Can any of us make a difference in finding an explanation for UFOs (Unidentified Flying Objects), which are now called Unidentified Anomalous Phenomena (UAP), or have we learned helplessness?

It seems that many people think in their heart of hearts that they cannot make a difference in helping identify UFOs or UAPs. Many even giggle when thinking about UFOs.

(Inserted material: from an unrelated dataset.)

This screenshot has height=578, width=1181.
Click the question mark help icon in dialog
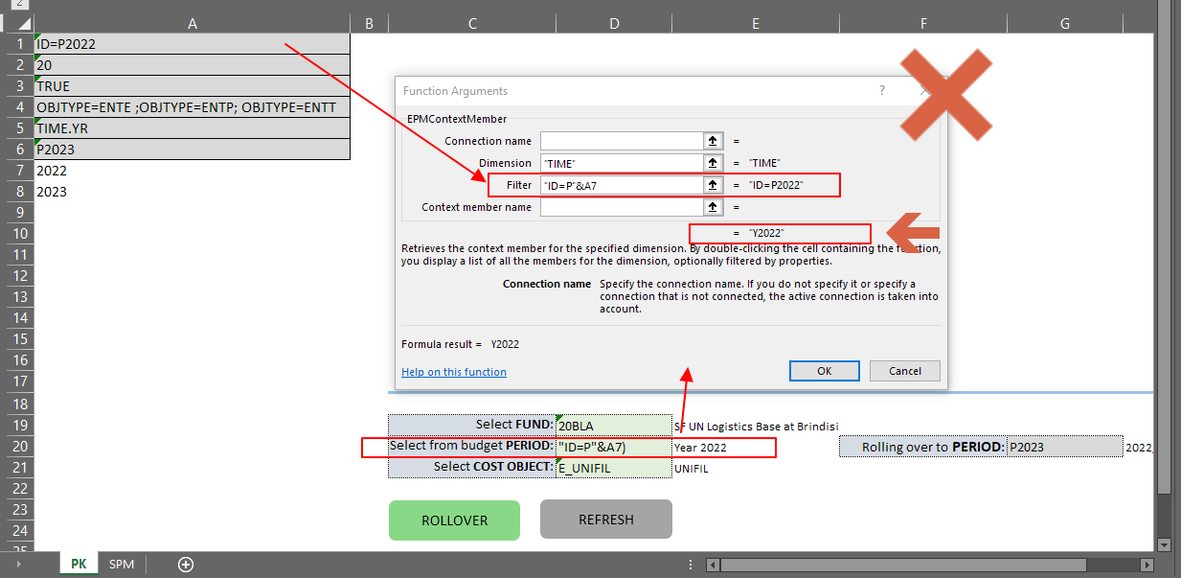coord(882,91)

But what if we could help figure out what the mysterious UFOs are? For that, let’s examine what we know about UFOs:

  • UFOs or UAPs have been described as objects like orbs, spheres, ovals, tic-tac-shaped items, triangles, or simply lights that can go faster than the speed of sound without any sonic boom.
  • They can have sudden accelerations and decelerations with thousands of times the force of gravity, whereas the most agile jet fighters today can accelerate only at nine times the force of gravity.
  • They can go from one medium to another—underwater to midair to space and vice versa.
  • No detectable source of propulsion (no flaps, no rudder) has been detected to explain their movements.
  • They have mostly been observed at altitudes between 5,000 and 35,000 feet.
  • They have been reported around military bases and nuclear facilities. The Pentagon has had UFO or UAP reports from several states of the United States and also from the Middle East and Asia. Other reports have originated from England, Italy, Argentina, Peru, Uruguay, and many other countries.

What can be some possible explanations for UFOs?

In our recently released book, The New Science of UFOs, Dr. Eric Haseltine and I examine most of the possible explanations for UFOs, including optical illusions, natural phenomena, advanced human technology either from the U.S. or from a foreign country, deliberate fakes, and extraterrestrials. We also note that probably not all UAPs have the same explanation.

NASA and other parts of our government say they need more data to reach conclusions.

Could each of us help?

We definitely can help if we get over our learned helplessness and stigma about UFOs.

All over the world, billions of cell phone users can take photographs and videos of what they see. By paying attention to what we see in the sky, each of us can help solve the UFO mystery.

Because as Yogi Berra said, “You can observe a lot by just watching.”